Written by Holly Black
Art by Lee Garbett and Antonio Fabela
Published by DC Comics
Release Date: December 16, 2015
The Prince of Lies is back on earth, and prime suspect in the greatest murder in all creation. Only trick? He really didn’t do it. Now it’s up to Lucifer and one of his very mortal enemies to find out who did, and not bleed out from his own mysterious injury in the process.
Lucifer was never the book Sandman was in the grand scheme of things. It sort of was like the Jan Brady of the Vertigo set. It was never regarded to be as groundbreaking or unique as its older sister, but still popular enough to tell its epic story across 75 issues and end with what some fans consider a picture perfect wrap-up. And yet, here we are, in 2015 with a television show on the way and a brand new #1 picking up where the old book left off.
How do you like them apples, Sandman?
The truth is, as a protagonist, Lucifer is every bit as compelling to the reader as he is to the characters around him. His aura is unmistakably sexual. He’s got a distinct air of disdain about him for pretty much everyone else, and that only makes me want to see more. The scar now cutting his beauty in half only serves to accentuate the glory of what remains. It’s uncanny. And a testament to how right Holly Black and Lee Garbett are getting him, and how clean the delivery is in a number one released nearly ten years after our last exposure.
Black draws us in pretty much immediately with the omniscient narrator describing the angel’s return, and a compact summary of Lucifer’s last appearance. It’s a key place for the new series to begin and attract its new (and like myself, poor memory-stricken) readers, but doesn’t feel pedantic. Part of that is how Black and Garbett are setting the mood immediately for the reader, treating Lucifer’s return almost like a cold breeze coming in off the water, adding a chill to everything it grazes.

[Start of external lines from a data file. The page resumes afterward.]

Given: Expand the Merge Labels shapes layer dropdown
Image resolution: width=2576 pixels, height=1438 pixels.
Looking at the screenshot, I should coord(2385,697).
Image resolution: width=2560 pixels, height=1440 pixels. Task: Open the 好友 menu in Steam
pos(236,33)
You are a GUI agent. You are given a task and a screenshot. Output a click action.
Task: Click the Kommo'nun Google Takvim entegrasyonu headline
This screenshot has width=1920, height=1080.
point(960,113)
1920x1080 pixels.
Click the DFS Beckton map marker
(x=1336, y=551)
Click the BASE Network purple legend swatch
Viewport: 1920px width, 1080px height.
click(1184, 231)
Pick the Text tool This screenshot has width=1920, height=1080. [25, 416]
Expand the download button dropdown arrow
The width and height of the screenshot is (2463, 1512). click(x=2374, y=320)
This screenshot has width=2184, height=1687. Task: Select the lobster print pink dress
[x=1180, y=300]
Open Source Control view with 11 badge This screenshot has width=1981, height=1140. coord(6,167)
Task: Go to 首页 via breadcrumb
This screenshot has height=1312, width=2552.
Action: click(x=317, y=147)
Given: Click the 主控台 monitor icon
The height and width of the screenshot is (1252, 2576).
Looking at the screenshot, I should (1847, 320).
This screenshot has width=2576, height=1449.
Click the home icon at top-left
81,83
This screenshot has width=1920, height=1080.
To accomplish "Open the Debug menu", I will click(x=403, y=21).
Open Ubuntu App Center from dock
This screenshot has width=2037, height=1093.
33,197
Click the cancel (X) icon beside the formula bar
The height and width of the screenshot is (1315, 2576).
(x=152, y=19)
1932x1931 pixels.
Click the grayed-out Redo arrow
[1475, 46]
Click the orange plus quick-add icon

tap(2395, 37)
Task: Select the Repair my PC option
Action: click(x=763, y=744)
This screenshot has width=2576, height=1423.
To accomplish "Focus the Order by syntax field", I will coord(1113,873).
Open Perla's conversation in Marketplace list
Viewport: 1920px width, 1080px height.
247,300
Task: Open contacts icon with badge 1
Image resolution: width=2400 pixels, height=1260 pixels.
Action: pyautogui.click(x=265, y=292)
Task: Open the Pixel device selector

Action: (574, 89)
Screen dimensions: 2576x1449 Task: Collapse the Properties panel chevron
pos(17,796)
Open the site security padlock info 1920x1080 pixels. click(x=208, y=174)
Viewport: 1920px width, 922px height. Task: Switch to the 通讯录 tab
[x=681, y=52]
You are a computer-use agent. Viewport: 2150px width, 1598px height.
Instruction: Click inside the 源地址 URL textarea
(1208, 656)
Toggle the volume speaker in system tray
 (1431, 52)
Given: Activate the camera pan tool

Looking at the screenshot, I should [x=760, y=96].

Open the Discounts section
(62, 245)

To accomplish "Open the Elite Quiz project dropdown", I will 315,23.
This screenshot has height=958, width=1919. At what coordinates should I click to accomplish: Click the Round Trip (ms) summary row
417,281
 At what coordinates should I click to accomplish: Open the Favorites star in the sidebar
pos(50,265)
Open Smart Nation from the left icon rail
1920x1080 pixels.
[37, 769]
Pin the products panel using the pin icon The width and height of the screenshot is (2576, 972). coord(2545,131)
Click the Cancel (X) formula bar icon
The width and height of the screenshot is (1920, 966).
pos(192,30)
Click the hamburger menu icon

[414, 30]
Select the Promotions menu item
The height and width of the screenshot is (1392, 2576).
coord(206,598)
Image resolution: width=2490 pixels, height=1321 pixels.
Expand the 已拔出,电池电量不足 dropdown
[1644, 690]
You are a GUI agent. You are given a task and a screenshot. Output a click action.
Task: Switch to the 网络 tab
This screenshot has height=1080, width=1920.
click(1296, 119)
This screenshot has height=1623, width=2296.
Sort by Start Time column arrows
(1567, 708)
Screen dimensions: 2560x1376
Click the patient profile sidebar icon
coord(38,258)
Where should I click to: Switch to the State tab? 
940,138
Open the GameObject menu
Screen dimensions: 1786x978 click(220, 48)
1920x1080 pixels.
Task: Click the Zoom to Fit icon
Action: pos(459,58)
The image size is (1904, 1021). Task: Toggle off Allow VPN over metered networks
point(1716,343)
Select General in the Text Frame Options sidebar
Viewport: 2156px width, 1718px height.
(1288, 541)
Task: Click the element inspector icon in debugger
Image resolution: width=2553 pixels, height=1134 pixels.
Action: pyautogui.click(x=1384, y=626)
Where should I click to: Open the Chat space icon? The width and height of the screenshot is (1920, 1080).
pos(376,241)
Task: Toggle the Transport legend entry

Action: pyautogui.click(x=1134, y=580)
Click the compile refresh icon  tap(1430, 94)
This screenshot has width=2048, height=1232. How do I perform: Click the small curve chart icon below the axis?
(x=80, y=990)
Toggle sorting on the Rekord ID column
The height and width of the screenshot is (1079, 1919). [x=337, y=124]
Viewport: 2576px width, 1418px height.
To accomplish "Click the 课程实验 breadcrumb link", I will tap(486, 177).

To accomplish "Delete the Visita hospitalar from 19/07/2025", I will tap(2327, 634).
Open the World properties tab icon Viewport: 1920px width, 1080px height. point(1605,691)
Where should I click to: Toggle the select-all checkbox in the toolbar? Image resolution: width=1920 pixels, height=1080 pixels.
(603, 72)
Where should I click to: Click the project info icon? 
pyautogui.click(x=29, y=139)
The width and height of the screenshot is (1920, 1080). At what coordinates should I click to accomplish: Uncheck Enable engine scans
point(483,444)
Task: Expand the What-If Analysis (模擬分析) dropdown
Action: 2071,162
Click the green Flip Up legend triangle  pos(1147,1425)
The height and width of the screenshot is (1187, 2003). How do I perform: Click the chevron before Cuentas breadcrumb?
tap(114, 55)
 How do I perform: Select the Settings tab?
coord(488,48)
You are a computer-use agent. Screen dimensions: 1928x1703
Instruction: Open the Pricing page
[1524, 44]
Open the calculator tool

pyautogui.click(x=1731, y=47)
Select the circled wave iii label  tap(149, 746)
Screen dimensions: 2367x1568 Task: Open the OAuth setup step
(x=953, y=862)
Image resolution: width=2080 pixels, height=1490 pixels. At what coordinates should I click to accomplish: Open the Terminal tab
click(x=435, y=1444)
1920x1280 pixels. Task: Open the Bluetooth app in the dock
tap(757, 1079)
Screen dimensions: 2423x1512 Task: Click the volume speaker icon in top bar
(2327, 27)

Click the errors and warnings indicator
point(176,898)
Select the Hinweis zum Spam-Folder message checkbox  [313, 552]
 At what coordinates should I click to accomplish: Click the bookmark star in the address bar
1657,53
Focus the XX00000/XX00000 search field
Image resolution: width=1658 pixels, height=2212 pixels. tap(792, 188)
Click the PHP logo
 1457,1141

Garbett’s style throughout, paired with Febela’s warm toned palette, is clean and sharp, further accentuating the beauty in every character, even the somewhat disturbing ones. His own inks are crisp, giving most figures a slightly darkened outline, but not ignoring some opportunities for gorgeous line detail in Lucifer’s wings, hair, and the stubble on poor Gabriel’s face. None of it feels dirty so much as alarmingly precise, giving me a nice sense of background danger that I can only imagine wafts off the ill-begotten Prince and his comrades.
Also, I know we don’t point out cover art nearly enough as reviewers, but DAMN. The masterpiece by Dave Johnson that adorns this book is suitable for framing immediately.
I’m super fascinated about the set-up Black has provided and already find myself in love with the central figures, not to mention the final page reveal that had my mouth drop just a little bit. I know “they” say you can’t go home again, but I kind of feel like whoever “they” are, they don’t know Lucifer. Black and Garbett do. And I’m definitely on board for the long haul.